Here’s something that crops up all the time in indicators, but is discussed less than you might think. It’s also more complicated than it looks.
Denomination, despite the way that it sounds, is not about practices found in the murkier corners of the internet. It refers to the operation of dividing one indicator by another. But why should we do that?
As anyone who has ever looked at a map will know, countries come in all different sizes. The problem is that many indicators, on their own, are strongly linked to the size of the country. That means that if we compare countries using these indicators directly, we will often get a ranking that has roughly the biggest countries at the top, and the smallest countries at the bottom.
To take an example that is almost absurd, consider employment. If we want to compare the employment between different countries, one possibility would be to measure the number of people in employment. I downloaded the OECD employment data for OECD countries, for Q4 2019 (the latest quarter for which all countries had reported data). Below is a sorted bar chart simply showing the number of employed people for each country (using Plotly).

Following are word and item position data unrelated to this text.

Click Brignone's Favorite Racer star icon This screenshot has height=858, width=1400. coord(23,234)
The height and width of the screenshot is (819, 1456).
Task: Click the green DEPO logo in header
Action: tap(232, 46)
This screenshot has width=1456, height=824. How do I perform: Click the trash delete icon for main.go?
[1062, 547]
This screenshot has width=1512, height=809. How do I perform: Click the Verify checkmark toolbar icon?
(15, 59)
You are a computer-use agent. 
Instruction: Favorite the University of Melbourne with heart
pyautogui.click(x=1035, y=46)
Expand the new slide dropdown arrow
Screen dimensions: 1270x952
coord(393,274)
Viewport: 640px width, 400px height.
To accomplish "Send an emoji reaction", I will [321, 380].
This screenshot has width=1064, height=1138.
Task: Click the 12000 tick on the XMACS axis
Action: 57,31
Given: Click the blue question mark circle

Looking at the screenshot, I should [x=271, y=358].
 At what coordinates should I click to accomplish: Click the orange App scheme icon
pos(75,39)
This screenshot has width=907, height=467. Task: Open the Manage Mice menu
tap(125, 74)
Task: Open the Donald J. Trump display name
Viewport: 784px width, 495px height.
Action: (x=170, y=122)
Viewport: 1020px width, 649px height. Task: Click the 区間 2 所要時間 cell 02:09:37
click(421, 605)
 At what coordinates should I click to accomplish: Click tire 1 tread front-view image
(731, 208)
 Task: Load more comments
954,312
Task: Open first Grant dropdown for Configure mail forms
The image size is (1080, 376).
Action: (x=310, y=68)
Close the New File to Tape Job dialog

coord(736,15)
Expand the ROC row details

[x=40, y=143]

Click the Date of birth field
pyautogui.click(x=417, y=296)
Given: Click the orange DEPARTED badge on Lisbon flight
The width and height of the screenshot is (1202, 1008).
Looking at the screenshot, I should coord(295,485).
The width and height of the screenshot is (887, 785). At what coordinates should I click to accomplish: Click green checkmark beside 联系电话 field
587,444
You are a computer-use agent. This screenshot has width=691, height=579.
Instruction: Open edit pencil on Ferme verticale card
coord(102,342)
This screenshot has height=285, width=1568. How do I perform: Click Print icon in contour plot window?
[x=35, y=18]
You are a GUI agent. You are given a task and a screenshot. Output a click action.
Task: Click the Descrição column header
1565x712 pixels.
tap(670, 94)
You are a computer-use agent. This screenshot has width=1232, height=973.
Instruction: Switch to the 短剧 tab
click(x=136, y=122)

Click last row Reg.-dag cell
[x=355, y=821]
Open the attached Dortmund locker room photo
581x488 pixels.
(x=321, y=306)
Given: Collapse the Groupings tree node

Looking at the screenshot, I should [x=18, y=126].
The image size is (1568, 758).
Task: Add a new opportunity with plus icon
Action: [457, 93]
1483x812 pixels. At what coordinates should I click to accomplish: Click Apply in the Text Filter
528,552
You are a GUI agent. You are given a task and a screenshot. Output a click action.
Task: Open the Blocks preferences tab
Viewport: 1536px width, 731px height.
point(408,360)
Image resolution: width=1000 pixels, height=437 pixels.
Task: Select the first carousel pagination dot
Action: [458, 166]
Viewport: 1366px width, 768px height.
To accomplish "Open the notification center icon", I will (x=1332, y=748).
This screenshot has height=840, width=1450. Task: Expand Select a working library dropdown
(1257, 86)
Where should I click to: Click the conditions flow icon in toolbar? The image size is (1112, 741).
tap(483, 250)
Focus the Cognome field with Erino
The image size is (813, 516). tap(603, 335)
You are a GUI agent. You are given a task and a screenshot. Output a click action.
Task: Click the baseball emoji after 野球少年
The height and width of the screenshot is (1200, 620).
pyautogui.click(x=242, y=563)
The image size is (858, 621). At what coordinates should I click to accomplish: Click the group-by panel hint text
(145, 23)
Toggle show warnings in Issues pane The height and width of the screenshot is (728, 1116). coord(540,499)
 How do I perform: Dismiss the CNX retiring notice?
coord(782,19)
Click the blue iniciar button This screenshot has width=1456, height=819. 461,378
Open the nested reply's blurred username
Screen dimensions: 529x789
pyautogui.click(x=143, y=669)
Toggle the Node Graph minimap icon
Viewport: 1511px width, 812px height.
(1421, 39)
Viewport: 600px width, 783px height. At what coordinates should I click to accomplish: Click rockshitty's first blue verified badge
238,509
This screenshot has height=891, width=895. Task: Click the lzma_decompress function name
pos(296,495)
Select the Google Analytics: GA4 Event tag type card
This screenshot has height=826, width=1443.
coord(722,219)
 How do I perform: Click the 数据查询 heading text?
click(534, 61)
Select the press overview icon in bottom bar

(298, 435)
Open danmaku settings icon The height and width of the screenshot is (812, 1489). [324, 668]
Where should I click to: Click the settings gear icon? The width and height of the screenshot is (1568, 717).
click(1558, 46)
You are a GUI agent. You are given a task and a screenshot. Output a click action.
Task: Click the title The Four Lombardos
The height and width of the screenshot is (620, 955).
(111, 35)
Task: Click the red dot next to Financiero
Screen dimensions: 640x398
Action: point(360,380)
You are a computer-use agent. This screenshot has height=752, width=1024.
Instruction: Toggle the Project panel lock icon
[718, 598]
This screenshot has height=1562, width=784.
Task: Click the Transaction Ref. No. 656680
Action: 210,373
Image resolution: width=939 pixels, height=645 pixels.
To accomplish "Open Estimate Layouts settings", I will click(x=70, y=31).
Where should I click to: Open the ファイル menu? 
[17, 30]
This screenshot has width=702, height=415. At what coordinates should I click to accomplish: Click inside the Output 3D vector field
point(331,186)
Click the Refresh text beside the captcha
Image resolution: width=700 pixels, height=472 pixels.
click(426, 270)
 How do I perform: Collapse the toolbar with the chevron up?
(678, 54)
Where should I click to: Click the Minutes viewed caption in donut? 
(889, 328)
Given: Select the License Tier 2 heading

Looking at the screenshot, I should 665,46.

All the top countries, by this metric, are simply the ones with the most people in: the USA, Russia and Japan. Now, let’s denominate this indicator. In this case, it is divided (denominated) by working-age population. Here’s what we get:
Now the picture is completely different. The highest employment rate, i.e. employed people per unit population, is in the Netherlands, followed by Japan and New Zealand. What we are looking at is essentially a measure of employment per capita. This measure is now (mostly) independent of the size of the country.
The rankings here are completely different because the meanings of these two measures are completely different. Denomination is in fact a nonlinear transformation, because every value is divided by a different value (each country is divided by its own unique population value). That doesn’t mean that denoninated indicators are suddenly more “right” than the before their denomination, however. While employment rate is probably more often compared across countries, the total number of employed people might also be interesting in terms of measuring total labour force capacity and in absolute comparisons between countries. It is also of course a useful statistic to the country for internal matters.
What is important is that the indicator is suited to its purpose and context. More often than not, in international indicators and scoreboards, the most suitable indicators are those that are denominated, so as to make meaningful comparisons between countries of different sizes.
Intensive vs. extensive
More precisely, indicators can be thought of as either intensive or extensive variables. Intensive variables are not (or only weakly) related to the size of the country, and allow “fair” comparisons between countries of different sizes. Extensive variables, on the contrary, are strongly related to the size of the country.
This distinction is well known in physics, for example. Mass is related to the size of the object and is an extensive variable. If we take a block of steel, and double its size (volume), we also double its mass. Density, which is mass per unit volume, is an intensive quantity: if we double the size of the block, the density remains the same.
- An example of an extensive variable is population. Bigger countries tend to have bigger populations.
- An example of an intensive variable is population density. This is no longer dependent on the physical size of the country.
The summary here is that an extensive variable becomes an intensive variable when we divide it by a denominator.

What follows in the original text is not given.